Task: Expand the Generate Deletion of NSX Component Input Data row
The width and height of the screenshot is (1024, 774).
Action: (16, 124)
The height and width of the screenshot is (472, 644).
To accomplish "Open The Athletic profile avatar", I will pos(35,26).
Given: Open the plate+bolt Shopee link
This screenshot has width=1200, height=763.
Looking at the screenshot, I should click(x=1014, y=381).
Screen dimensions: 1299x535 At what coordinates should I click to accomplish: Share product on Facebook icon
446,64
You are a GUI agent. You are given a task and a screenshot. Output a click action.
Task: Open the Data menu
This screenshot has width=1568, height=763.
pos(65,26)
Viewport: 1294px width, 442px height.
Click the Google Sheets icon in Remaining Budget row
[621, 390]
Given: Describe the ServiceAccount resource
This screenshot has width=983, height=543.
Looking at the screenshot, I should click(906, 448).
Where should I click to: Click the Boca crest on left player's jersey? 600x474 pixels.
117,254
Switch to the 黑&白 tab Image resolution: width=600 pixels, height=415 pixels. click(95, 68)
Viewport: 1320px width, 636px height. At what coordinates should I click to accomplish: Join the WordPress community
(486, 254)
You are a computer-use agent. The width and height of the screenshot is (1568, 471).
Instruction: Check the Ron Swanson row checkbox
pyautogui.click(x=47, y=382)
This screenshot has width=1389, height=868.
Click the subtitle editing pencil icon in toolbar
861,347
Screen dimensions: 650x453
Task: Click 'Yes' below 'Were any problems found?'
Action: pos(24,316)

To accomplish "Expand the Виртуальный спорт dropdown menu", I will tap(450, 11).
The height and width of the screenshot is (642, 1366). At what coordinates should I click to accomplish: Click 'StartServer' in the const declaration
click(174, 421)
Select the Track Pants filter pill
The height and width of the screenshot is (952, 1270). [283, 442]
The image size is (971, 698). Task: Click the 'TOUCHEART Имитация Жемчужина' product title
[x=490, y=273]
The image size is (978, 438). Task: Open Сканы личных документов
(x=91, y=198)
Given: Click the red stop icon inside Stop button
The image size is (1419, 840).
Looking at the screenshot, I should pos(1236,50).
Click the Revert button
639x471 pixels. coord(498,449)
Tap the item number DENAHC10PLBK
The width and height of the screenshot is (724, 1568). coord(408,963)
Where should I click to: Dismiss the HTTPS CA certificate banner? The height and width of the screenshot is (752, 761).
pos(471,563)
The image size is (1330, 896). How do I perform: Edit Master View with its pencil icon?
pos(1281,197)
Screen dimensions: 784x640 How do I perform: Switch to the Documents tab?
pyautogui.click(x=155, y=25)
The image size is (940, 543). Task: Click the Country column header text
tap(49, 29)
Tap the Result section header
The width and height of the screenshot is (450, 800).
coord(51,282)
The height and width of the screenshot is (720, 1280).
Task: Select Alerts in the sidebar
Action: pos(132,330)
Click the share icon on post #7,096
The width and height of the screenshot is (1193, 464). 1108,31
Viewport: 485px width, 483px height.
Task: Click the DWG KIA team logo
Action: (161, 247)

☆ ☆ ☆

To do: Which lines in the records above contain the word "agent"? Copy each one.

Completed exercise:
You are a GUI agent. You are given a task and a screenshot. Output a click action.
You are a computer-use agent. The width and height of the screenshot is (1568, 471).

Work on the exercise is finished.